Любовь как бы рождает в людях сверхинтуицию, способность чувствовать чувства другого человека, ощущать его ощущения. Как будто твои нервы срослись с его нервами, его боль переливается в твои болевые центры, его радости впадают в твои приемники радостей, и ты переживаешь их почти как свои. Как будто два эмоциональных поля сливаются в одно, и возникает то самое таинственное «слияние душ», которое и есть высший взлет любви, ее самое просвечивающее —рентгеновское — проявление.
Вырастает как бы «альтруистический эгоизм» — совершенно особое чувство. Изъяны эгоизма и альтруизма (вознесение своего «я» над чужим и чужого «я» над своим) в этом сплаве как бы растворяют друг друга, а их достоинства (сила заботы о себе и сила заботы о другом) как бы помножаются друг на друга.
В потаенных глубинах души возникает почти болезненное дороженне другим человеком как собой: оно бывает, впрочем, и болезнью нервов, самой настоящей лихорадкой души — особенно в несчастной любви или в любви, которую отравляет ревность.
Именно здесь лежит главный водораздел между любовью и ее родственниками — влюбленностью, симпатией, влечением. Они могут быть более бурными, более горячими, чем любовь, но чаще всего это чувство для себя, я-центрические тяготения. Любовь двуцентрична — это чувство для себя и для другого сразу. Она враждебна к эгоизму и альтруизму, она подспудно тяготеет к равновесию «даю» и «получаю» — хотя бы примерному, колеблющемуся.
Вселяясь в человека, чувство это перестраивает по камертонам двуцентричности все его подсознание, все подспудные, самые глубокие двигатели души. У наших естественных эгоистических инстинктов (и у таких же естественных порывов альтруизма) появляются новые, и тоже естественные, тормоза. Именно таким вот подсознательным эгоальтруизмом любовь отличается от всех остальных любовных тяготений.
Чужое «я» как бы входит в поле всех ощущений человека, и наше подсознание дорожит им не меньше, чем своим «я», а то и больше... И если в самой плоти чувств нет такой безотчетной тяги к равновесию двух «я», это, видимо, не любовь, а влюбленность, влечение, или любовь, которая уже начала угасать. Потому что когда тяга к равновесию двух «я» начинает уменьшаться, это уменьшается сама сердцевина любви, а не просто ее накал, спадает не только ее «количество», а и «качество»... Потому что дорожение другим, как собой, переживание его чувств, как своих, — это сама психологическая материя любви, само эмоциональное вещество ее ощущений.
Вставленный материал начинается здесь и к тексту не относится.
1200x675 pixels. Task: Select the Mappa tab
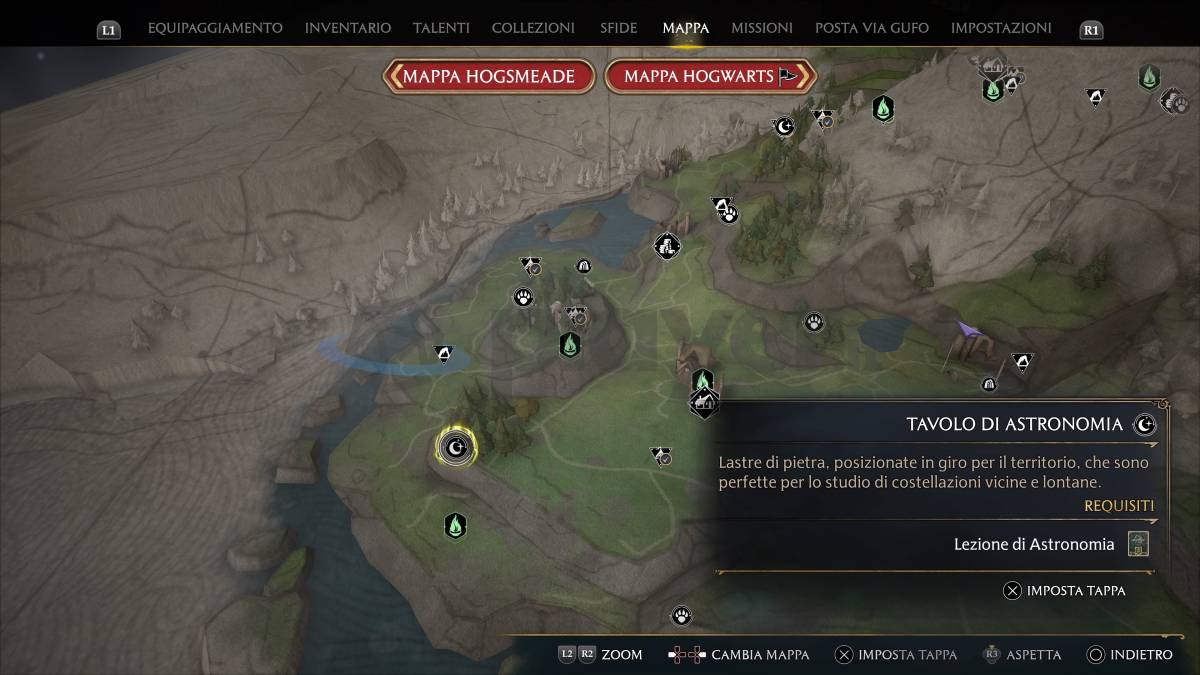[x=686, y=28]
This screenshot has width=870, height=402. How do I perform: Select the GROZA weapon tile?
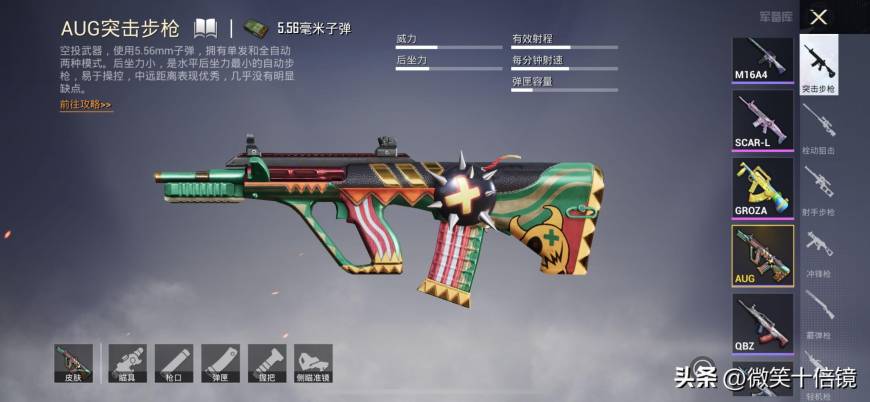click(x=763, y=186)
Одна из главных загадок любви (впрочем, и влюбленности тоже) — ее двойная оптика, которая рождается в подсознании любящего. Достоинства любимого человека эта оптика резко увеличивает — как бинокль, недостатки уменьшает — как перевернутый бинокль. Часто неясно даже, кого мы любим — самого человека или «обман зрения», его розовое подобие, которое сфантазировало наше подсознание. Этот мираж чувств несет с собой множество бед и разочарований, массу разбитых семей и судеб.
Но вся непростота, вся запутанность любви состоит в том, что в ней есть не только этот обман зрения, а и такое ясновидение, которое недоступно другому чувству. Глаза любви видят в человеке такие его глубины, о которых иногда не знает и сам он. Любовь как бы высвечивает в человеке зародыши его хороших свойств, их ростки, которые могут расцвести и сделать его таким, каким видят его украшающие глаза любви.
Потому что любовь — это одновременно и чувство-иллюзия, чувство-обман, и чувство-предвидение, чувство-прогноз, чувство, которое видит человека в его возможностях, видит его таким, каким он мог бы стать. И порождает такое двоение одно и то же свойство любви: ее улучшающие глаза, ее добавляющее зрение, которое видит в человеке больше, чем в нем есть, — видит его достоинства увеличенными и отсеченными от недостатков, — т. е. видит его одновременно и приукрашенным, и таким, каким он мог бы стать.